The fight over the AT&T and Time Warner merger is also significant because it's an example of vertical integration. That's when two companies at different points in a supply chain merge. In this case, Time Warner produces media content, and AT&T controls the wires and networks that deliver that content to customers. Since the 1980s, regulators have allowed a lot more vertical integrations on the assumption that they're not as dangerous as more traditional horizontal mergers — two companies that provide the same products and services combining. But now the government is surprising everyone by cracking down on vertical mergers again.
“One reason for more concern about vertical deals is that behavioral remedies are falling out of favor because they do not work well,” Steven Salop, a Georgetown University Law Center professor, explained to Reuters.

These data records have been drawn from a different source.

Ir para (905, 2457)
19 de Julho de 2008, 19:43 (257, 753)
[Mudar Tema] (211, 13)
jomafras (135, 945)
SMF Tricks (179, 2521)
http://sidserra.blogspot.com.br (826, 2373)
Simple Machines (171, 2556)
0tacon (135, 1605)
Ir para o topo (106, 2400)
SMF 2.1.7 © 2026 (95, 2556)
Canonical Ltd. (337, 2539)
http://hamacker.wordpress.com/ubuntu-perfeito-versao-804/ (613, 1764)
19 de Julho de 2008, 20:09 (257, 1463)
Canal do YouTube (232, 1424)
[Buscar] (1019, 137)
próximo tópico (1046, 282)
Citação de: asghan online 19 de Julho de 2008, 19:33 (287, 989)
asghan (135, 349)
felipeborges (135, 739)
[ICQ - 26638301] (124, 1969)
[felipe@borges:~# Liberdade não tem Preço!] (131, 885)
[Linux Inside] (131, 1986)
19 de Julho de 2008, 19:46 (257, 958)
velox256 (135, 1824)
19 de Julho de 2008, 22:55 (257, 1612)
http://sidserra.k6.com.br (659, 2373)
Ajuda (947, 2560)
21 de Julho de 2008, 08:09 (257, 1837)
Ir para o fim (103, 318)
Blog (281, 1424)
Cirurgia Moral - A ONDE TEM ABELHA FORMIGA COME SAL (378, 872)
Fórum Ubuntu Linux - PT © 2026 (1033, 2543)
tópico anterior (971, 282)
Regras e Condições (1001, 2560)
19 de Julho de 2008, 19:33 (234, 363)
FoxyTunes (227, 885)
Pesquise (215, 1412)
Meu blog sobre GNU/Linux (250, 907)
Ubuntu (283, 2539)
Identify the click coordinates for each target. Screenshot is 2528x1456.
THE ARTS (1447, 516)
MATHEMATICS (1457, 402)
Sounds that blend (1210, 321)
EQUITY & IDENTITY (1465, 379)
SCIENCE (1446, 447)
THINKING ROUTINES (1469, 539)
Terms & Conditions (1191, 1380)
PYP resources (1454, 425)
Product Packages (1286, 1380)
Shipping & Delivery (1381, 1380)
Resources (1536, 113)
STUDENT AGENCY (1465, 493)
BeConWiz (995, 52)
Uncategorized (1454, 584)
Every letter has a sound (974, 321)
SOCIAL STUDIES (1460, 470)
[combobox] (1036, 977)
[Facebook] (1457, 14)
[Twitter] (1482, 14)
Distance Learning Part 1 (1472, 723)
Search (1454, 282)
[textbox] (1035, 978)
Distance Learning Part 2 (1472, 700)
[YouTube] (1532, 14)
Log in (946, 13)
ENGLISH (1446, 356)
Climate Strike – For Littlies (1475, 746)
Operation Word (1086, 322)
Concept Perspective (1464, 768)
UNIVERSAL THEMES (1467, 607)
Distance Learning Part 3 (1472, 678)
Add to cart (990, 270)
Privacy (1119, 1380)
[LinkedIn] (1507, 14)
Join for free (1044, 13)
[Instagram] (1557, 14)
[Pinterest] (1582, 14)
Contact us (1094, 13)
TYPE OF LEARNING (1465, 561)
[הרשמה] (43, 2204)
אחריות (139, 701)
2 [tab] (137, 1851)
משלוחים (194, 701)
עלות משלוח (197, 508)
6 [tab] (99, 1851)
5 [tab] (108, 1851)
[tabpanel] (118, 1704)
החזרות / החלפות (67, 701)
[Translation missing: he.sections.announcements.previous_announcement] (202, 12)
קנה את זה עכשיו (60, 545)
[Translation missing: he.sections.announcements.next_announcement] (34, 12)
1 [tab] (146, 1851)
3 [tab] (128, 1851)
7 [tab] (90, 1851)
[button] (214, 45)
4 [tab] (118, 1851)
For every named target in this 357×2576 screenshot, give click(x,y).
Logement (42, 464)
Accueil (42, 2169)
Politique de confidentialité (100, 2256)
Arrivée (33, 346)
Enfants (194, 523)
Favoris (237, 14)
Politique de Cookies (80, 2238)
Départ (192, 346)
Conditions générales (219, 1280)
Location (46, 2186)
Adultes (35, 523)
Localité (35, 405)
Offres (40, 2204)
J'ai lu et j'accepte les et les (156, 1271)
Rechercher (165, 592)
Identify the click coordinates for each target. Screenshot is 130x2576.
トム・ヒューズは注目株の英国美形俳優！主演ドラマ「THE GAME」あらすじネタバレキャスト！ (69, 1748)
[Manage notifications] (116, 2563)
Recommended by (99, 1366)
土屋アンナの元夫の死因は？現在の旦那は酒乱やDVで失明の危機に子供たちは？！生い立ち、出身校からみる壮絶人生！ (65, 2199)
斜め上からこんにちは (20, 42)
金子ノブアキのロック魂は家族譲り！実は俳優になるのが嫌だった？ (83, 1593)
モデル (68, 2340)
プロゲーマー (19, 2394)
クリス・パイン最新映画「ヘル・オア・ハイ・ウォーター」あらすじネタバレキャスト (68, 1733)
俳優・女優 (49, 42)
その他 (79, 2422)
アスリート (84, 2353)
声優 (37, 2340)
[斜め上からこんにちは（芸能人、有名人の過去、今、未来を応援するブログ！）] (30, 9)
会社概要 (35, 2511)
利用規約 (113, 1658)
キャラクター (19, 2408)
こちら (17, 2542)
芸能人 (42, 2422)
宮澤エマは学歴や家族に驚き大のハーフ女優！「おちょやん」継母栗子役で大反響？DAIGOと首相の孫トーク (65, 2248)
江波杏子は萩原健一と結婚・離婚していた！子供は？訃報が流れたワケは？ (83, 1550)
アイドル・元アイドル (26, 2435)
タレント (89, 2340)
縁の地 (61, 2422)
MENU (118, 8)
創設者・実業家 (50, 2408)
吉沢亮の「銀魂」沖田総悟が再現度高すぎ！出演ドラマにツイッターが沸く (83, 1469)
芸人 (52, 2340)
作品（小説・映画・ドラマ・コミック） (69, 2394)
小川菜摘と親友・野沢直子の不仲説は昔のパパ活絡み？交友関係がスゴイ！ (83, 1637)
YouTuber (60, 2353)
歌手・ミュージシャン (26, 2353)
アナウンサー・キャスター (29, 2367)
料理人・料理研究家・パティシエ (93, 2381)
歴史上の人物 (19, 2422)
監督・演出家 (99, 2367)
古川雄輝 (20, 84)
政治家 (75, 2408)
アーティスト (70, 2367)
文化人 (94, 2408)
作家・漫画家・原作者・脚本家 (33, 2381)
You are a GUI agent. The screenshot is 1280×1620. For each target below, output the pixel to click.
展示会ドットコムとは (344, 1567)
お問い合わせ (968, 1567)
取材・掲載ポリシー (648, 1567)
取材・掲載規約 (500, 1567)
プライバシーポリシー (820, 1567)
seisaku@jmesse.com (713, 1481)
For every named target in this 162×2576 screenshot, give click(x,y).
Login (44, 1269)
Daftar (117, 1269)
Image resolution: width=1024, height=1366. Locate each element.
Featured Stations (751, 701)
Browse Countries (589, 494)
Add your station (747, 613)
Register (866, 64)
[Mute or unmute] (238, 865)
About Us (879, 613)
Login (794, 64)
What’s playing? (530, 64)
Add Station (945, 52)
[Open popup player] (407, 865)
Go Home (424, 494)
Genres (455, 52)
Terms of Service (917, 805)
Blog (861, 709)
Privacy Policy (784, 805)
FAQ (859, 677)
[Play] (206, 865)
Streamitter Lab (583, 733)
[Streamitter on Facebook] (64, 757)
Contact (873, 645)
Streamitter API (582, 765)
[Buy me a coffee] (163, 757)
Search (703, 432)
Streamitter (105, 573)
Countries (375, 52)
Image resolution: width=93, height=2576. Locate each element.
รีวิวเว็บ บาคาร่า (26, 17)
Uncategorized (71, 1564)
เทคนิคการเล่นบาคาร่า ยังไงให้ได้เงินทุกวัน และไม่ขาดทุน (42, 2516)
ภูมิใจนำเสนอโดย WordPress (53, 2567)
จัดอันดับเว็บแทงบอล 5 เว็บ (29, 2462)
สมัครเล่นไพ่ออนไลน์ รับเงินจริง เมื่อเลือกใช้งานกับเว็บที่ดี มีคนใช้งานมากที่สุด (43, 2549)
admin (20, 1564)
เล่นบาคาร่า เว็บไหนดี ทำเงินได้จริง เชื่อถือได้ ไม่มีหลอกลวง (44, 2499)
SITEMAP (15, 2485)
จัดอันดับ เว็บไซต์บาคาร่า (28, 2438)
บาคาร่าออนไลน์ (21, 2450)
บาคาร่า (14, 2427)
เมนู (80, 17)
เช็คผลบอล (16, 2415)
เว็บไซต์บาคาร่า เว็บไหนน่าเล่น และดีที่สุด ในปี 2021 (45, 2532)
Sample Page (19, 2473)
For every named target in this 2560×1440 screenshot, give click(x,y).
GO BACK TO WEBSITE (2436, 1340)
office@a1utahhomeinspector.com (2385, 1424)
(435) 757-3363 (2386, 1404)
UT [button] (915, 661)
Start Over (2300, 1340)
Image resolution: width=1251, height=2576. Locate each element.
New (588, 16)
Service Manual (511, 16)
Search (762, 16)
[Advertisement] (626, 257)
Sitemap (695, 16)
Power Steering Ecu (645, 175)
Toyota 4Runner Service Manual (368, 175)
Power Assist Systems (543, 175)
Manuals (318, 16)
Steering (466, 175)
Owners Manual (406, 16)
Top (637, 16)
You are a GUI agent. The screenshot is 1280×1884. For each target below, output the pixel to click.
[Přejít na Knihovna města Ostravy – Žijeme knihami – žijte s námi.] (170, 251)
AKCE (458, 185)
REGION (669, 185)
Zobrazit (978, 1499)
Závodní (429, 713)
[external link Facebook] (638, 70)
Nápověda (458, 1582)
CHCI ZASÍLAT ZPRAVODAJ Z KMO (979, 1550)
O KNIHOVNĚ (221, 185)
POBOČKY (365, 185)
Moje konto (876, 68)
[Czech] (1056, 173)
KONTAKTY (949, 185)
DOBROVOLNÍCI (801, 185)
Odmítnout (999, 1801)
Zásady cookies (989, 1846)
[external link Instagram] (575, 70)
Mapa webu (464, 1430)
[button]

On the whole, Trump's policies have been the exact opposite of the anti-big-business populism he promised. So the aggressive antitrust enforcement looks a little strange. Delrahim himself said he didn't see the AT&T and Time Warner deal as "a major antitrust problem" as recently as 2016. There are swirling suspicions Trump wants to ax the deal just to punish CNN for negative coverage. Delrahim has been a longtime Trump loyalist: He was a vocal supporter, he helped with the transition team and with Neil Gosruch's nomionation to the Supreme Court, and he served as Trump's deputy White House counsel. Before that, Delrahim was a registered lobbyist for Comcast and AT&T, of all things.
Yet the turns towards structural remedies and more strict scrutiny of vertical mergers are both unquestionably good things. And the content of their cases against both mergers make sense on their internal merits.